Journal Paper/Review - Oct 31, 2012

Units
PubMed
Doi

Citation
Vernazza P, Craig C, Mori J, Goodrich J, Valdez H, Lazzarin A, Kaplan R, Cooper D, Pulik P, Weil E, Pozniak A, Wang C, Tawadrous M. Efficacy and Safety of Lersivirine (UK-453,061) versus Efavirenz in Antiretroviral Treatment-Naïve HIV-1-Infected Patients: Week 48 Primary Analysis Results from an Ongoing, Multicenter, Randomized, Double-Blind, Phase IIb Trial. J Acquir Immune Defic Syndr 2012
Type
Journal Paper/Review (English)
Journal
J Acquir Immune Defic Syndr 2012
Publication Date
Oct 31, 2012
Issn Electronic
1944-7884
Brief description/objective

OBJECTIVE:: A 96-week clinical study was planned to estimate the antiviral activity and safety of lersivirine in treatment-naïve HIV-1-infected patients.
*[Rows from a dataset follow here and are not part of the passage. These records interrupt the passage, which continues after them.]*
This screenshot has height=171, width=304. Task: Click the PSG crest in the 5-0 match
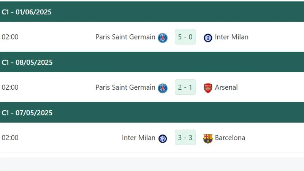[x=163, y=38]
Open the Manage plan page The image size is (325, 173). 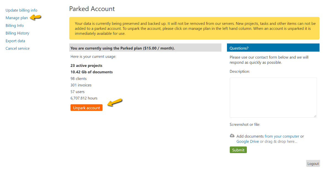tap(16, 18)
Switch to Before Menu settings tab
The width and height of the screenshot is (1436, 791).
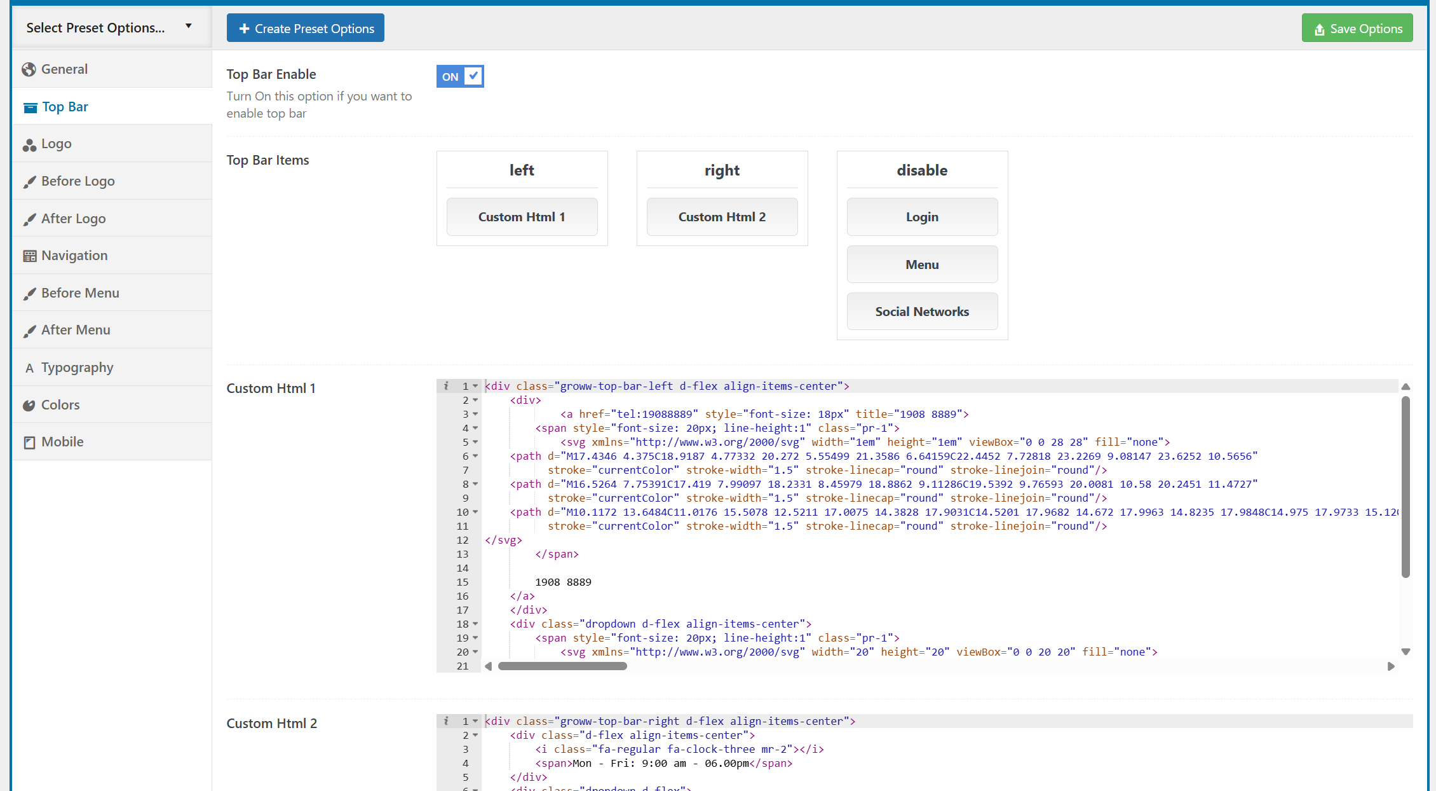coord(80,293)
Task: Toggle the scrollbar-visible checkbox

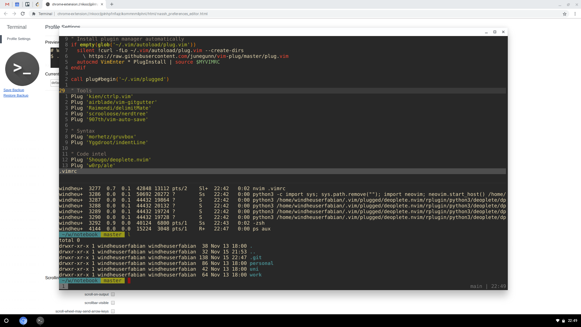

METHODS:: This ongoing international, multicenter, double-blind, randomized, Phase IIb exploratory study evaluates the efficacy and safety of two doses of lersivirine or one of efavirenz, each combined with tenofovir disoproxil fumarate (DF)/emtricitabine. Patients were randomized 1:1:1 to receive lersivirine (500 or 750 mg once-daily [QD]) or efavirenz (600 mg QD), each administered with tenofovir DF/emtricitabine (300 mg/200 mg QD). The primary endpoint is the proportion of patients with HIV-1 RNA <50 copies/mL (missing/discontinuation=failure) at Week 48. RESULTS:: For the 193 patients in the study, baseline mean plasma HIV-1 RNA was 4.7 log10 copies/mL, and median CD4 cell count was 312 cells/mm. At Week 48, the percentage of patients with HIV-1 RNA <50 copies/mL was 78.5% (51/65), 78.5% (51/65), and 85.7% (54/63) in the lersivirine 500 mg, 750 mg and efavirenz groups, respectively. CD4 cell count changes from baseline were similar across groups. Virologic failure occurred in seven patients (11%) in each of the lersivirine groups and three patients (5%) in the efavirenz group. The pattern of lersivirine resistance was distinct from other non-nucleoside reverse transcriptase inhibitors. Overall incidences of all-causality, treatment-related or Grade 3/4 adverse events (AEs) or AE-related discontinuations were lower with lersivirine than with efavirenz, and serious AEs occurred at similar rates across treatment groups. CONCLUSIONS:: Both lersivirine doses showed broadly comparable efficacy to efavirenz over 48 weeks in treatment-naïve patients, with different AE profiles from efavirenz.